Democrats and their business allies are trying to revive the huge immigration giveaways in President Joe Biden’s semi-defunct Build Back Better (BBB) spending plan.
The bill has been blocked by Sen. Joe Manchin (D-WV), who has repeatedly stated he opposes the $1.7 trillion spending plan because it will likely increase inflation.
But “Democratic lawmakers, lobbyists and experts at think tanks believe Manchin might be won over if the bill is revised to include fewer programs for a longer period of time,” the Hill.com reported December 23. The outlet continued:
“That is the way forward here,” said Ben Ritz, director of the Center for Funding America’s Future at the Progressive Policy Institute, who has advocated for a bill with fewer items.
“Most of the party is starting to come around to that,” Ritz added.
The Democrats’ left-wing group, the Congressional Progressive Caucus, also wants to overcome Manchin’s opposition.
The caucus “is calling on the President and all Democrats who believe in the need to Build Back Better for climate, care, immigrants, and those seeking economic dignity and opportunity to come together,” a December 22 statement by the Congressional Progressive Caucus said.
Progressives want the revived bill to include all the immigration giveaways in the $1.7 trillion draft bill.
Manchin has not announced any opposition to the immigration giveaways in the bill.
Those giveaways include an amnesty for 6.5 million, as well as new rules to help the Fortune 500 companies hire an uncapped number of foreign graduates, instead of American graduates, and a dramatic acceleration of chain migration into the United States, regardless of the damaging impact on Americans’ wages, families finances, and housing prices. The changes would have a big impact on Americans’ pocketbooks but would cost the federal government a small share of the spending plan.
But Democrats face a critical problem. The Senate’s parliamentarian has repeatedly excluded their amnesty plans for the 6.5 million illegals from the fast-track spending bill — and some Democrats do not want to pass the Fortune 500 giveaway without also passing the amnesty plan for migrants.

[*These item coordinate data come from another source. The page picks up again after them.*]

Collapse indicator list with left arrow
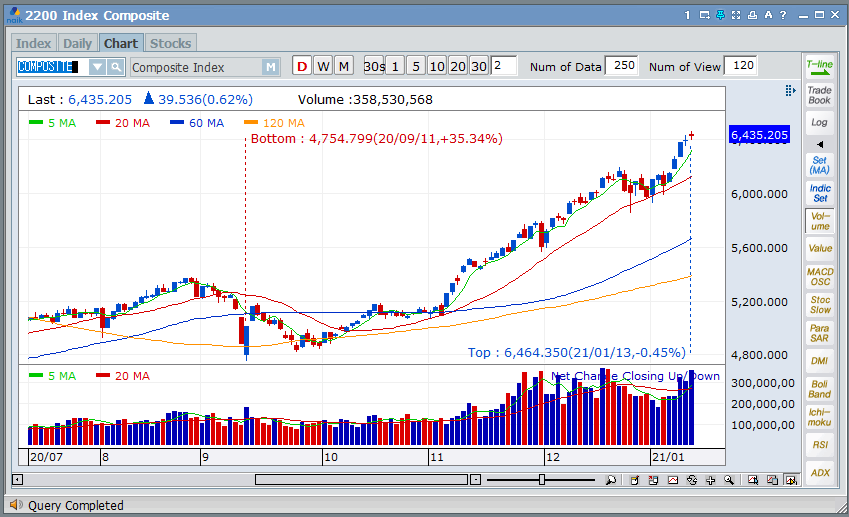 pos(820,144)
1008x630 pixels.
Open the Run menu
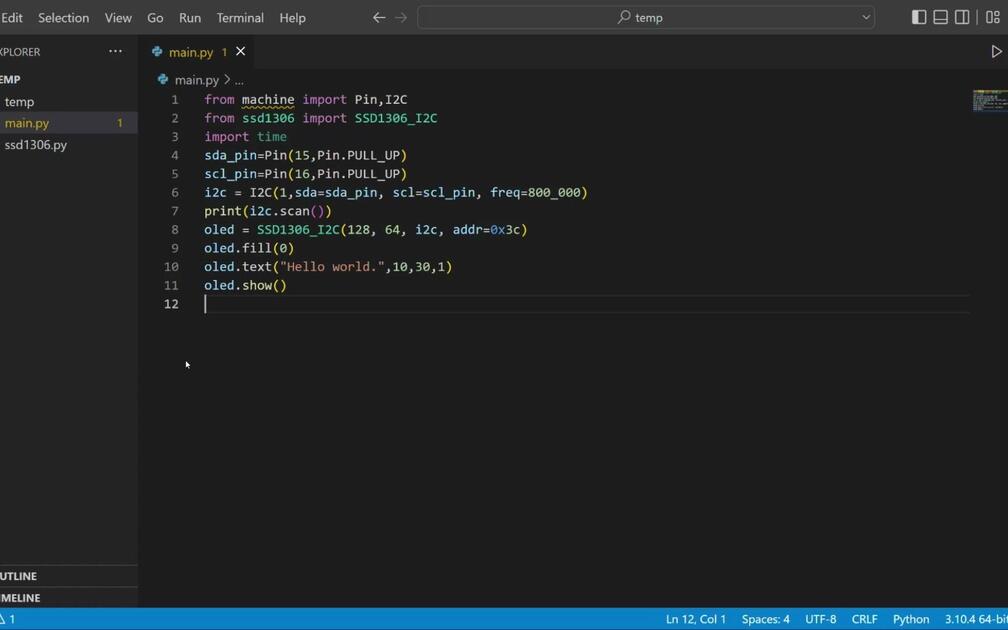(190, 18)
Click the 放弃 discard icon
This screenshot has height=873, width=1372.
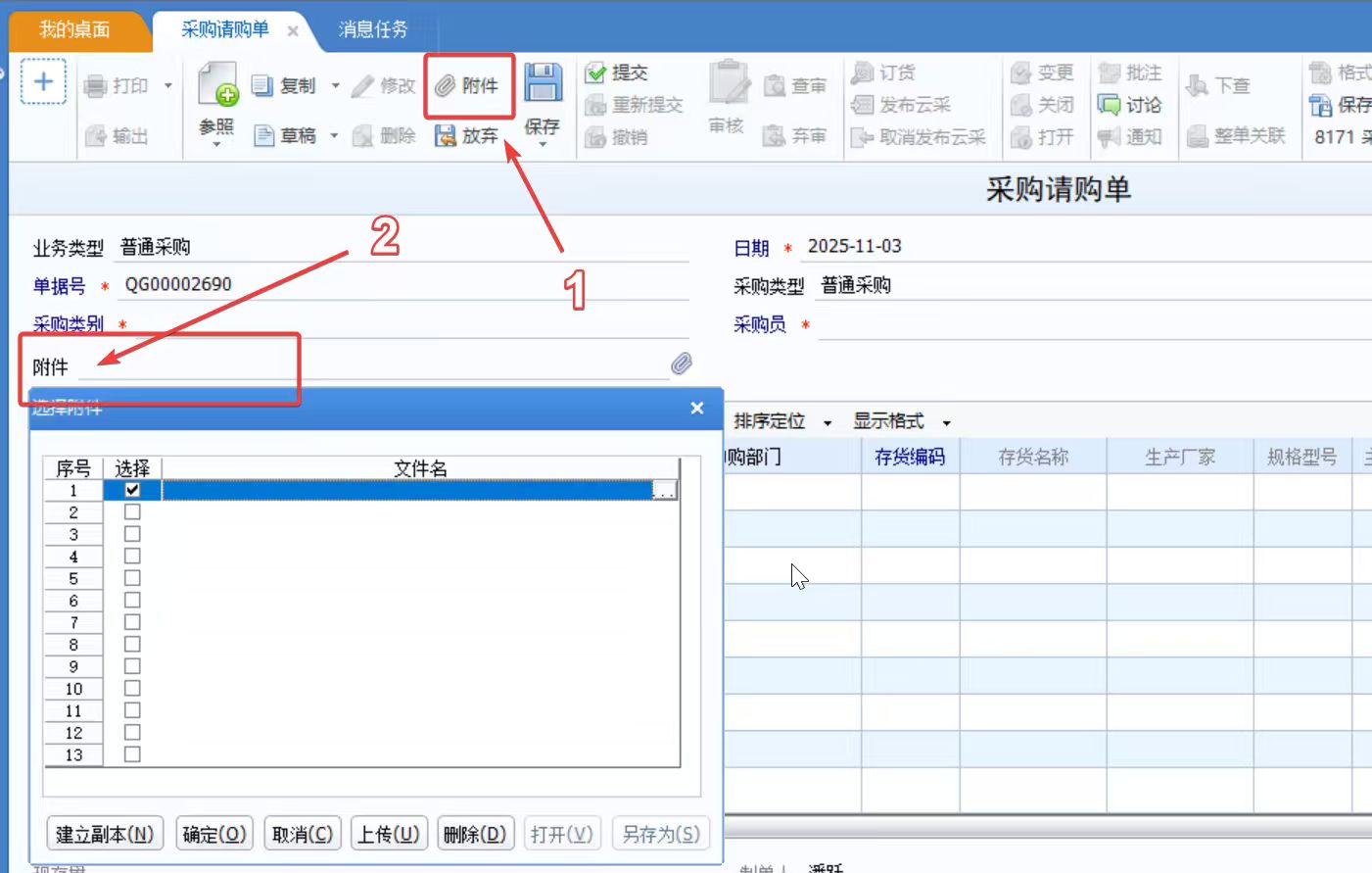click(446, 135)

Media outlets that are allowed onto Capitol Hill have not asked the Democrats about their plan to escape this both-or-nothing dilemma.
Similarly, the approved media outlets have stayed silent about the Democrats’ plan to accelerate chain migration — even though it would deliver millions of new voters to Democrats while also providing millions of extra workers, consumers, and renters to the Democrats’ business allies.

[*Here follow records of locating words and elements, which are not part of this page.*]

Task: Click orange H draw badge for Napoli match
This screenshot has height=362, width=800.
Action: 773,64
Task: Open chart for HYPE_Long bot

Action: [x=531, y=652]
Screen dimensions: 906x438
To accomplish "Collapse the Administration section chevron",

Manchin reportedly approved a smaller spending bill before negotiations collapsed. But media coverage of the revived BBB plan is silent about his negotiations with the White House over the migration giveaways. For example, the Washington Post published a December 20 article about Manchin’s BBB priorities — but ignored the migration issue:
Manchin’s counteroffer, for instance, included funding universal pre-K for 10 years, rather than partially financing the measure for a few years. Manchin has long been public about his support for prekindergarten education.
On climate change, Manchin backed supporting a scaled-back version of what Democrats had sought — with spending between $500 billion and $600 billion.
…
Manchin’s offer also included extending the Affordable Care Act expansion approved by Democrats earlier this year — a health-care measure that has been a top priority of House Speaker Nancy Pelosi (D-Calif.). The full scope of Manchin’s plan was not clear, and it remains possible it included other elements of Biden’s proposals.

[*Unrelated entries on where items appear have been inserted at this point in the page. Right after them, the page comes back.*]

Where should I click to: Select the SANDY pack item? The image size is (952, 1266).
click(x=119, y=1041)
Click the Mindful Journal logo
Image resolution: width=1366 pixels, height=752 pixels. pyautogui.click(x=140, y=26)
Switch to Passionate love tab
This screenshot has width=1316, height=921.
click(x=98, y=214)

The progressives group also wants Biden to use his agencies and federal regulations if Manchin and the Republican senators block the migration giveaways. The progressives’ statement continued:
The White House must continue to act on a parallel track by using the President’s incredibly powerful tool of executive action. The legislative approach, while essential, has no certainty of timing or results — and we simply cannot wait to deliver tangible relief to people that they can feel and will make a difference in their lives and livelihoods.
The U.S. government’s post-1986 bipartisan, economic policy of extracting migrants from poor countries is deeply unpopular because it damages ordinary Americans’ career opportunities, cuts their wages, and raises their housing costs.
The invited migration also curbs Americans’ productivity, shrinks their political clout, widens regional wealth gaps, radicalizes their democratic, compromise-promoting civic culture, and allows the elites to ignore despairing Americans at the bottom of society.
For many years, a wide variety of polls has shown deep and broad opposition to labor migration and the inflow of temporary contract workers into jobs sought by young U.S. graduates. This opposition is growing, multiracial, cross-sex, non-racist, class-based, bipartisan, rational, and persistent, and it recognizes the solidarity Americans owe to each other.